HNI is working on the numbers, though. The company claims a yet-unpublished study shows that 40 percent of Healthnotes kiosk users made a purchase based on the information obtained at the kiosk.

Maybe, though, numbers aren't a problem for the Oregon company, which this week unveiled a new version of its star product. The EasyAnswers Touchscreen Kiosk, the Low Profile, is available in nine steel enclosures with varying graphics. The kiosk provider is KIOSK InformationSystems. Healthnotes has kiosks in the United States, Canada and the United Kingdom.

The Low-Profile Kiosk is a plug-and-play unit preconfigured to run Healthnotes applications. Standing five-feet tall, it’s available in red, green or blue. It includes engaging graphics to grab customers’ attention and motivate them to use the kiosk to find answers to their health, food, and lifestyle questions. Graphics are customized for Healthy Living, Food and Recipes, or Pharmacy.

“Over the past eight years of helping retailers deploy information kiosks in-store, we’ve found that one of the key challenges they face is designing a kiosk that’s engaging and easy-to-use for their customers,” said Dr. Skye Lininger, Healthnotes president and CEO. “With our new Low-Profile Kiosks, HNI has leveraged our years of design expertise to address these challenges and are proud to offer an easy, affordable way for retailers to tailor a kiosk to their stores.”

The power of information is the driving force behind the brand. In a speech being delivered this week to the Natural Products Expo East in Washington, D.C., Lininger will focus his remarks on the power of information in retail.

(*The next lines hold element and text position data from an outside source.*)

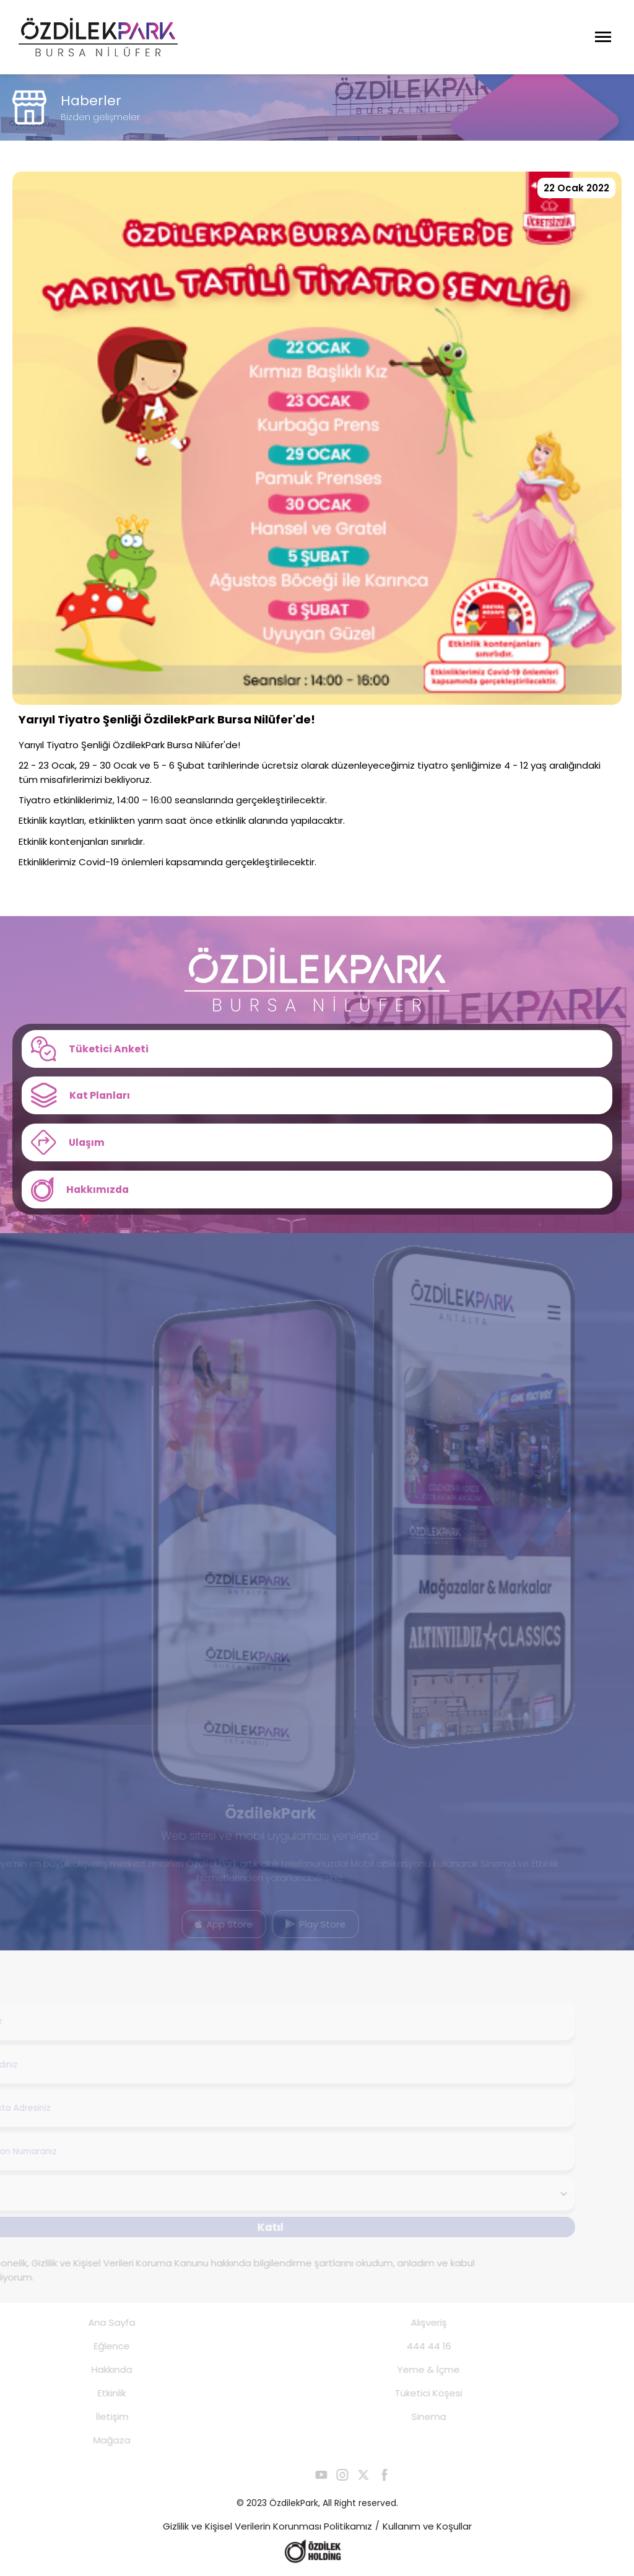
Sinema (415, 2417)
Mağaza (98, 2440)
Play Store (302, 1924)
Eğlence (98, 2346)
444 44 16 (415, 2346)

By providing customers with information on complex topics, Lininger believes retailers using Healthnotes devices have an advantage in the competitive marketplace.

“There will never be fewer people expecting ‘information at their fingertips’ – in store and offline – than there are today,” he says.

Lininger advises retailers to seek out reliable, credible information for stores. And he says that information should be presented in a way that drives sales. He said 35-40 percent of customers in a recent study made a purchase decision based on information from a kiosk.

That’s the kind of statistic that has motivated seven of the top 10 supermarket chains in install Healthnotes kiosks. The information that Healthnotes provides is generally more complex than store employees can know or provide. Content is written for Healthnotes by a team of medical doctors, pharmacists, naturopathic physicians, chiropractors, and dieticians.

And Lininger maintains that customers are willing and able to use touchscreen kiosks to obtain this complex information during their shopping experience.

Finally, Lininger drives home the point that the time for content kiosks is the present.

“Two big ‘waves’ are hitting the shore at the same time in our history,” he says in his Natural Products Expo speech. “The Internet is only ten years old, the Boomers are reaching age 50 at the rate of 4.2 million per year. These two trends are the future dirvers for all businesses.”